Rev. Scholte’s surveyor, Henry Hospers, the future godfather of Sioux County and financial angel of Dutch settlements in South Dakota, Minnesota, and Nebraska, corresponded with his relatives in the Netherlands during the late 1840s. His parents assigned young Henry to find good land, business opportunities, and accommodations in Iowa.  As Scholte’s assistant and the family scout, Hospers saw immigration as moving to America. This did not mean he abandoned his roots; he simply transplanted them in new soil with the understanding that this meant adaptation and living under new ground rules, looking ahead while glancing back.

At least in the early days, Hospers believed some things simply had to come from Holland, as practical necessities. Even in Iowa good Dutch cheese recipes required good Dutch rennet (the fourth stomach of calves), so he asked his father to send the animal parts in the same shipment with cloth for clothing and books for Pella’s first general store (154). And life could not go on without a generous supply of that sovereign cure-all Haarlemmer Oil, a folk medicine consisting of turpentine and linseed oil. Most important, Henry from the Netherlands brought a willingness to adapt. His mother assured him that God was drawing the good people away from the Netherlands, to preserve the true religion in a freer place, a country unsullied by the influences of liberal theologians and autocratic ecclesiastical authorities (198). Hospers praised American egalitarianism: "All farmers or whatever they may be address each other as Sir, that is as gentlemen.  Everyone rides a horse, and in the saddle; when the women visit each other for coffee, they go on horseback; unmarried women wear no hats at all, only the married women wear bonnets" (128).

Hospers related how things worked in America without comparing them to the Netherlands, or condemning all the newness as strangeness. In one letter he noted factually that personal baggage received rough treatment at the transfer points in America, so his parents must pack their fragile items carefully and choose a route inland with the fewest transfer points (143).

                The letters that Diedrich Budde and his wife Christina wrote from Burlington, while often more critical of American culture than was Hospers, reflected much the same practical attitude and the need to adapt to the new environment. Budde and other correspondents wanted seeds from the Netherlands that produced “better” fruits and vegetables. He also wanted a hat and communion service from the old country (104). The Buddes seemed to understand American society, even while preferring Dutch Calvinist religious practices. They worked diligently to create and sustain the short-lived Burlington Reformed Church. But they never expressed remorse at immigration, or the desire to return across the sea. Dietrich especially liked seeing ministers doing their own marketing in Burlington. “The grandiosity of the gentlemen of the cloth in Amsterdam is unknown here” (71).

* **Data provided**:
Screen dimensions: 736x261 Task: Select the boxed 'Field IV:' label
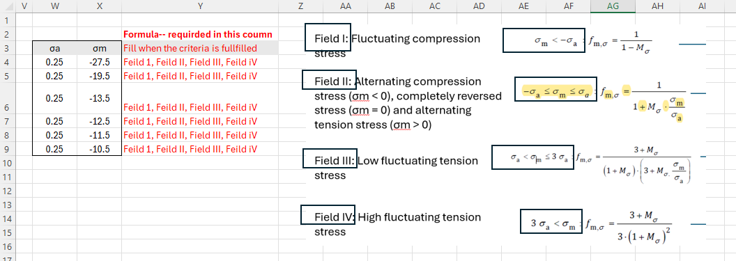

...

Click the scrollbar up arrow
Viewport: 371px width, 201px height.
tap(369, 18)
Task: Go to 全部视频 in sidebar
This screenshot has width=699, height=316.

--

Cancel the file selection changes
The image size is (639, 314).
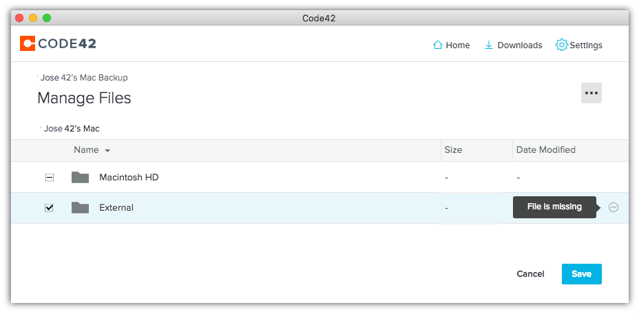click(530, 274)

* **Problem requirements**:
Continue the text on the letters of Dutch immigrants in Iowa, starting after its final sentence.

* **Answer space**:
                In stark contrast are the letters from Andries Wormser and his wife Maria. The Wormsers came in the second wave of settlers in 1848, not the first in 1847. They made it as far as Burlington, where they boarded with the Buddes. The Wormsers never failed to recount what they lost in leaving the Netherlands. Consequently, they never saw a new home, only an alien place very different from their native habitat. Bitterly dissatisfied with their new surroundings, the Wormsers perceived universal dissatisfaction among other immigrants, and relayed only disappointment back to the Netherlands in Jeremiads running on for page upon page. Maria wrote: "There are plenty of rats and mice here. We have a good view of the land, but it feels like we are the only people alive…. We have yet to meet anyone who does not regret having come here, even the Germans, but then it is too late.  And for children too, life here is just plain rough.  This is not Holland, as far as civilization is concerned" (270-71).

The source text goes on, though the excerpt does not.